In Thomas Jefferson and the Tripoli Pirates (Sentinel, 2015), coauthors Brian Kilmeade and Don Yaeger explore “the forgotten war that changed American history.” In an action-packed thriller that aptly captures the time, place, politics, and circumstances, the authors chronicle the crisis leading up to the Barbary Wars and their triumphant aftermath.
The authors begin their chronicle with 1785, when the American merchant vessel, the Dauphin, was intercepted off the coast of Portugal by an Algerian cannon-equipped vessel, suffering the same fate as many ships of the day venturing near the Barbary Coast. Together with the crew of the schooner Maria, captured the same year, the sailors were shipped off to Algiers to spend years or their entire lifetimes in slavery under the Ottomans.

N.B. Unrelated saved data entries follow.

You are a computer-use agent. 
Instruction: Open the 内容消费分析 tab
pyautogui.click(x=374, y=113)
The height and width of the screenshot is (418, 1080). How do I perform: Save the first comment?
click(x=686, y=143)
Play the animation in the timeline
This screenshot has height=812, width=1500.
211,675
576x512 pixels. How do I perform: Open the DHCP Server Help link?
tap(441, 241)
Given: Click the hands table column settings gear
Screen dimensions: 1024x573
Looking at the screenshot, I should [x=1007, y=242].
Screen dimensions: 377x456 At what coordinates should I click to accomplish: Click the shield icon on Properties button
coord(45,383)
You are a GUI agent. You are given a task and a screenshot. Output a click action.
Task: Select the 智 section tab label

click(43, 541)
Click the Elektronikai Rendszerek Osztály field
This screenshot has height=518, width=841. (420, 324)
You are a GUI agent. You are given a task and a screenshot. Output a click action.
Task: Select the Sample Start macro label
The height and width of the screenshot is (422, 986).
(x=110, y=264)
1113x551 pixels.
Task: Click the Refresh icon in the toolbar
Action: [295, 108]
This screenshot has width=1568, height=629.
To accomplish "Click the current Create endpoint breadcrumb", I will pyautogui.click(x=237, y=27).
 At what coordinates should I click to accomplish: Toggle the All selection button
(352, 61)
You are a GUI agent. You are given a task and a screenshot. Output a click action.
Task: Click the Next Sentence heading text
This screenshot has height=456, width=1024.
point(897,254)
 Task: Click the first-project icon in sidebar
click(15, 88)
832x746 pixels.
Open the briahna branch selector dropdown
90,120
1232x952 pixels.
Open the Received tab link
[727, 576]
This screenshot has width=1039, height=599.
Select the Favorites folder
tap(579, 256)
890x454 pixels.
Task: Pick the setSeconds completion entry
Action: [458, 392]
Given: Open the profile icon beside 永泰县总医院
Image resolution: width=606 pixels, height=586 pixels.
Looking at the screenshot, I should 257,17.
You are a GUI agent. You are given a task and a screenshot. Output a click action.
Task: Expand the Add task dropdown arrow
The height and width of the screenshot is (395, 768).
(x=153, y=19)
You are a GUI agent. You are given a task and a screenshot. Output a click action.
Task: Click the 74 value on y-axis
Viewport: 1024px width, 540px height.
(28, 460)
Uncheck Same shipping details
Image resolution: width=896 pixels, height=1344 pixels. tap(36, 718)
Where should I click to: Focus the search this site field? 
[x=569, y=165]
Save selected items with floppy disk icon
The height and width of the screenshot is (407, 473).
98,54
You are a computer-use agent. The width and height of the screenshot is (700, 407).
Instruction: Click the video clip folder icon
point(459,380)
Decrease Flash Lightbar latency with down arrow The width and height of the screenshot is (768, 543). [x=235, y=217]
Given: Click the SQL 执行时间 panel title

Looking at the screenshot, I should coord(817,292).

Kilmeade and Yaeger explain that North African coastal states sustained their fiefdoms by routinely sending off ships to cruise the east Atlantic and Mediterranean looking for prey. For centuries, ships had been attacked in international waters and had their crews and cargoes held for ransom, even those belonging to the great naval powers of the day, France and Great Britain. Rather than fight the pirates, these countries preferred to pay annual tributes to purchase safe passage for their vessels.
John Adams and Thomas Jefferson, then respective American ambassadors to Britain and France, were confounded by the Muslim practice of attacking a nation outside the context of war and absent an identifiable threat. To understand the problem and negotiate a reasonable solution, Adams visited the office of Tripoli’s envoy to Great Britain in London, who welcomed him with great hospitality. When the Tripolitan ambassador, Sidi Haji Abdrahaman, returned the visit a few days later, Adams perceived him as “a benevolent and wise man” with whom the United States could conduct business.
Sharing his positive perceptions and plans to broker an arrangement with Abdrahaman for safe passage of U.S. merchant ships, Adams invited Jefferson to join him in negotiations. Much to their mutual surprise, Abdrahaman unreasonably demanded exorbitant sums of gold for himself and informed the statesmen that additional sums would be required to buy peace with Tunis, Morocco, and Algeria.
Both Adams and Jefferson registered astonishment at the excessive tribute amounts and inquired how the Barbary States could justify “[making] war upon nations who had done them no injury.” The Tripolitan ambassador declared that “all nations which [have] not acknowledged the Prophet were sinners, whom it was the right and duty of the faithful to plunder and enslave.” Kilmeade and Yaeger describe the two founders as being “horrified by the [envoy’s] religious justification for greed and cruelty.” Exhibiting no remorse or regret, the Tripolitan further explained that “every mussulman who was slain in warfare was sure to go to paradise.”
Interestingly, Jefferson had read the Koran while in law school, been perplexed by its values, and dismissively relegated a spot for the Muslim holy book next to his collection of Greek mythology. Kilmeade and Yaeger point out the irony of Jefferson, author of “all men are endowed by their Creator with certain unalienable rights,” being confronted by the stark reality of Islamic doctrine.